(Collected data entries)

'''

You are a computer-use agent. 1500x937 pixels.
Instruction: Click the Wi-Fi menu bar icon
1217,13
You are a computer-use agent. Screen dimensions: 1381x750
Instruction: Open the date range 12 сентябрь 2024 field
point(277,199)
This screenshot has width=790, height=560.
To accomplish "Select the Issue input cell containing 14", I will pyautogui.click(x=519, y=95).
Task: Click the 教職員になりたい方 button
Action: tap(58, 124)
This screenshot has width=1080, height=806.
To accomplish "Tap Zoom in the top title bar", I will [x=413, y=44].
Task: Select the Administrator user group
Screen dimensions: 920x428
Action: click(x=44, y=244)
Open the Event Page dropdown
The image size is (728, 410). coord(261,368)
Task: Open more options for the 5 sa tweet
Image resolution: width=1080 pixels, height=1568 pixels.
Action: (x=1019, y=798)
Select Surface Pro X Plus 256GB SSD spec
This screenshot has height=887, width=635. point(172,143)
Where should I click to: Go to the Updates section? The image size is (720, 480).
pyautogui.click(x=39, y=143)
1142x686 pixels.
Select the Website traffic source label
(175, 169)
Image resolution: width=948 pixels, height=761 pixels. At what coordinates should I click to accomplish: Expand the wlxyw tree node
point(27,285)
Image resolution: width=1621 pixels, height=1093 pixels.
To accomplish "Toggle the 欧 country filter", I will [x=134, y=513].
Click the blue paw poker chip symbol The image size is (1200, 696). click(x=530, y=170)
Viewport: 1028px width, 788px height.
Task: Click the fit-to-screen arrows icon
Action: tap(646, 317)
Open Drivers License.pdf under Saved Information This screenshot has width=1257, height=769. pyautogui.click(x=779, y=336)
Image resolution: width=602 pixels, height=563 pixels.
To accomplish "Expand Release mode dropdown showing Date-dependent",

'''

Start to finish, copy the records above with no differences.

You are a computer-use agent. 1500x937 pixels.
Instruction: Click the Wi-Fi menu bar icon
1217,13
You are a computer-use agent. Screen dimensions: 1381x750
Instruction: Open the date range 12 сентябрь 2024 field
point(277,199)
This screenshot has width=790, height=560.
To accomplish "Select the Issue input cell containing 14", I will pyautogui.click(x=519, y=95).
Task: Click the 教職員になりたい方 button
Action: tap(58, 124)
This screenshot has width=1080, height=806.
To accomplish "Tap Zoom in the top title bar", I will [x=413, y=44].
Task: Select the Administrator user group
Screen dimensions: 920x428
Action: click(x=44, y=244)
Open the Event Page dropdown
The image size is (728, 410). coord(261,368)
Task: Open more options for the 5 sa tweet
Image resolution: width=1080 pixels, height=1568 pixels.
Action: (x=1019, y=798)
Select Surface Pro X Plus 256GB SSD spec
This screenshot has height=887, width=635. point(172,143)
Where should I click to: Go to the Updates section? The image size is (720, 480).
pyautogui.click(x=39, y=143)
1142x686 pixels.
Select the Website traffic source label
(175, 169)
Image resolution: width=948 pixels, height=761 pixels. At what coordinates should I click to accomplish: Expand the wlxyw tree node
point(27,285)
Image resolution: width=1621 pixels, height=1093 pixels.
To accomplish "Toggle the 欧 country filter", I will [x=134, y=513].
Click the blue paw poker chip symbol The image size is (1200, 696). click(x=530, y=170)
Viewport: 1028px width, 788px height.
Task: Click the fit-to-screen arrows icon
Action: tap(646, 317)
Open Drivers License.pdf under Saved Information This screenshot has width=1257, height=769. pyautogui.click(x=779, y=336)
Image resolution: width=602 pixels, height=563 pixels.
To accomplish "Expand Release mode dropdown showing Date-dependent",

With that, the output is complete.